──────── Exercise material

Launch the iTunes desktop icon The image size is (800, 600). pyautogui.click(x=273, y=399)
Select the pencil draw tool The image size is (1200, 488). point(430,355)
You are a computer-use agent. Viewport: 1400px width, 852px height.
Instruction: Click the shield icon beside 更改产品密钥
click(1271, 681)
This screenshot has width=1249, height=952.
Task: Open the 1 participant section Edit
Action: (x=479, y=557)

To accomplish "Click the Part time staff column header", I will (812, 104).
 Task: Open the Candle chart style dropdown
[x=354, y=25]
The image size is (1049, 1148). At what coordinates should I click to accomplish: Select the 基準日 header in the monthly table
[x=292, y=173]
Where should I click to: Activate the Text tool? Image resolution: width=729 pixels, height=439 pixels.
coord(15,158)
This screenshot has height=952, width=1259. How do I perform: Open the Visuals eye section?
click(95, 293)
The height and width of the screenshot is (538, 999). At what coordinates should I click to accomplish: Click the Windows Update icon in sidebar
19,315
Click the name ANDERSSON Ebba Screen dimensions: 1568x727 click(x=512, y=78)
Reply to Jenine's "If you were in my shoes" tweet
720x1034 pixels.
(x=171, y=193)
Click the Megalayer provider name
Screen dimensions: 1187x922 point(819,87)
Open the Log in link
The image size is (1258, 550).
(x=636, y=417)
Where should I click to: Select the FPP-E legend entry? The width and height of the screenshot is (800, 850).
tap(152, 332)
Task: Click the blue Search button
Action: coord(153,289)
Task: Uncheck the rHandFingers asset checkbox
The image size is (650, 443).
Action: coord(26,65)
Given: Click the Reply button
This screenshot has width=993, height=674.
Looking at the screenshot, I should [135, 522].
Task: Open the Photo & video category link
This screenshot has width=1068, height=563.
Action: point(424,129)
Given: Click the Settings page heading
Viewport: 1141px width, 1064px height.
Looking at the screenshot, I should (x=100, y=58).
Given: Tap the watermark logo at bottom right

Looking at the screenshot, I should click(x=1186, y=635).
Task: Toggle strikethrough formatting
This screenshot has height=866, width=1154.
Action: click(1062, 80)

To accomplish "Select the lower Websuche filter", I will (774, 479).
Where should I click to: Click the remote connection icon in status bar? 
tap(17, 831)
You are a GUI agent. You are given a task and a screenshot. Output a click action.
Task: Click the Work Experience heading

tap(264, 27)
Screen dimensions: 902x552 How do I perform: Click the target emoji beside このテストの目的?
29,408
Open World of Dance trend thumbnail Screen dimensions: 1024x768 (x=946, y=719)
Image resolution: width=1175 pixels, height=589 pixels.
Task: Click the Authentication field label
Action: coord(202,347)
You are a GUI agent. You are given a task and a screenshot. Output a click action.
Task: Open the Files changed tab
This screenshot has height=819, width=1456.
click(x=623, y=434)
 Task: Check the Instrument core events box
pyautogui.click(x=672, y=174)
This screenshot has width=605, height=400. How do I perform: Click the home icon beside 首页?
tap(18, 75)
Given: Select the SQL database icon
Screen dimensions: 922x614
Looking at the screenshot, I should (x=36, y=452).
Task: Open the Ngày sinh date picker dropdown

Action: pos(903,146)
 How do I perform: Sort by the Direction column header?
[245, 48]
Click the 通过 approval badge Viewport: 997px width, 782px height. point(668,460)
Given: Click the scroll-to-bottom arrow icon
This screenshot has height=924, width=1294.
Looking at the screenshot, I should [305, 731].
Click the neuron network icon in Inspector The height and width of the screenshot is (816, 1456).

────────────────

→ Your task: Convert every line of the rows above into a JSON list of strings, one string per line, skipping blank lines.

→ Exercise output:
[
  "Launch the iTunes desktop icon The image size is (800, 600). pyautogui.click(x=273, y=399)",
  "Select the pencil draw tool The image size is (1200, 488). point(430,355)",
  "You are a computer-use agent. Viewport: 1400px width, 852px height.",
  "Instruction: Click the shield icon beside 更改产品密钥",
  "click(1271, 681)",
  "This screenshot has width=1249, height=952.",
  "Task: Open the 1 participant section Edit",
  "Action: (x=479, y=557)",
  "To accomplish \"Click the Part time staff column header\", I will (812, 104).",
  " Task: Open the Candle chart style dropdown",
  "[x=354, y=25]",
  "The image size is (1049, 1148). At what coordinates should I click to accomplish: Select the 基準日 header in the monthly table",
  "[x=292, y=173]",
  "Where should I click to: Activate the Text tool? Image resolution: width=729 pixels, height=439 pixels.",
  "coord(15,158)",
  "This screenshot has height=952, width=1259. How do I perform: Open the Visuals eye section?",
  "click(95, 293)",
  "The height and width of the screenshot is (538, 999). At what coordinates should I click to accomplish: Click the Windows Update icon in sidebar",
  "19,315",
  "Click the name ANDERSSON Ebba Screen dimensions: 1568x727 click(x=512, y=78)",
  "Reply to Jenine's \"If you were in my shoes\" tweet",
  "720x1034 pixels.",
  "(x=171, y=193)",
  "Click the Megalayer provider name",
  "Screen dimensions: 1187x922 point(819,87)",
  "Open the Log in link",
  "The image size is (1258, 550).",
  "(x=636, y=417)",
  "Where should I click to: Select the FPP-E legend entry? The width and height of the screenshot is (800, 850).",
  "tap(152, 332)",
  "Task: Click the blue Search button",
  "Action: coord(153,289)",
  "Task: Uncheck the rHandFingers asset checkbox",
  "The image size is (650, 443).",
  "Action: coord(26,65)",
  "Given: Click the Reply button",
  "This screenshot has width=993, height=674.",
  "Looking at the screenshot, I should [135, 522].",
  "Task: Open the Photo & video category link",
  "This screenshot has width=1068, height=563.",
  "Action: point(424,129)",
  "Given: Click the Settings page heading",
  "Viewport: 1141px width, 1064px height.",
  "Looking at the screenshot, I should (x=100, y=58).",
  "Given: Tap the watermark logo at bottom right",
  "Looking at the screenshot, I should click(x=1186, y=635).",
  "Task: Toggle strikethrough formatting",
  "This screenshot has height=866, width=1154.",
  "Action: click(1062, 80)",
  "To accomplish \"Select the lower Websuche filter\", I will (774, 479).",
  "Where should I click to: Click the remote connection icon in status bar? ",
  "tap(17, 831)",
  "You are a GUI agent. You are given a task and a screenshot. Output a click action.",
  "Task: Click the Work Experience heading",
  "tap(264, 27)",
  "Screen dimensions: 902x552 How do I perform: Click the target emoji beside このテストの目的?",
  "29,408",
  "Open World of Dance trend thumbnail Screen dimensions: 1024x768 (x=946, y=719)",
  "Image resolution: width=1175 pixels, height=589 pixels.",
  "Task: Click the Authentication field label",
  "Action: coord(202,347)",
  "You are a GUI agent. You are given a task and a screenshot. Output a click action.",
  "Task: Open the Files changed tab",
  "This screenshot has height=819, width=1456.",
  "click(x=623, y=434)",
  " Task: Check the Instrument core events box",
  "pyautogui.click(x=672, y=174)",
  "This screenshot has width=605, height=400. How do I perform: Click the home icon beside 首页?",
  "tap(18, 75)",
  "Given: Select the SQL database icon",
  "Screen dimensions: 922x614",
  "Looking at the screenshot, I should (x=36, y=452).",
  "Task: Open the Ngày sinh date picker dropdown",
  "Action: pos(903,146)",
  " How do I perform: Sort by the Direction column header?",
  "[245, 48]",
  "Click the 通过 approval badge Viewport: 997px width, 782px height. point(668,460)",
  "Given: Click the scroll-to-bottom arrow icon",
  "This screenshot has height=924, width=1294.",
  "Looking at the screenshot, I should [305, 731].",
  "Click the neuron network icon in Inspector The height and width of the screenshot is (816, 1456)."
]